Work to be completed:
The answer must consist of the entries, copied exactly and in full.

[Pixel coordinate grounding data]
= = = =
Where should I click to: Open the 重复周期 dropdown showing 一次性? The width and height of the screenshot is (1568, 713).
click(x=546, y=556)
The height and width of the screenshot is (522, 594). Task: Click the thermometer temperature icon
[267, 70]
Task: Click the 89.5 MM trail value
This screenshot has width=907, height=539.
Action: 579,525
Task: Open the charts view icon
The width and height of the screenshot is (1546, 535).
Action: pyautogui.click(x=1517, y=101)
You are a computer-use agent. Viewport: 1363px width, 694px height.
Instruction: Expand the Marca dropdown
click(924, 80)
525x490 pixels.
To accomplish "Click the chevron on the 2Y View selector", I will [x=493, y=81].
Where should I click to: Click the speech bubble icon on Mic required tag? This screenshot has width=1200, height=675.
= = = =
Result for this task:
Where should I click to: Open the 重复周期 dropdown showing 一次性? The width and height of the screenshot is (1568, 713).
click(x=546, y=556)
The height and width of the screenshot is (522, 594). Task: Click the thermometer temperature icon
[267, 70]
Task: Click the 89.5 MM trail value
This screenshot has width=907, height=539.
Action: 579,525
Task: Open the charts view icon
The width and height of the screenshot is (1546, 535).
Action: pyautogui.click(x=1517, y=101)
You are a computer-use agent. Viewport: 1363px width, 694px height.
Instruction: Expand the Marca dropdown
click(924, 80)
525x490 pixels.
To accomplish "Click the chevron on the 2Y View selector", I will [x=493, y=81].
Where should I click to: Click the speech bubble icon on Mic required tag? This screenshot has width=1200, height=675.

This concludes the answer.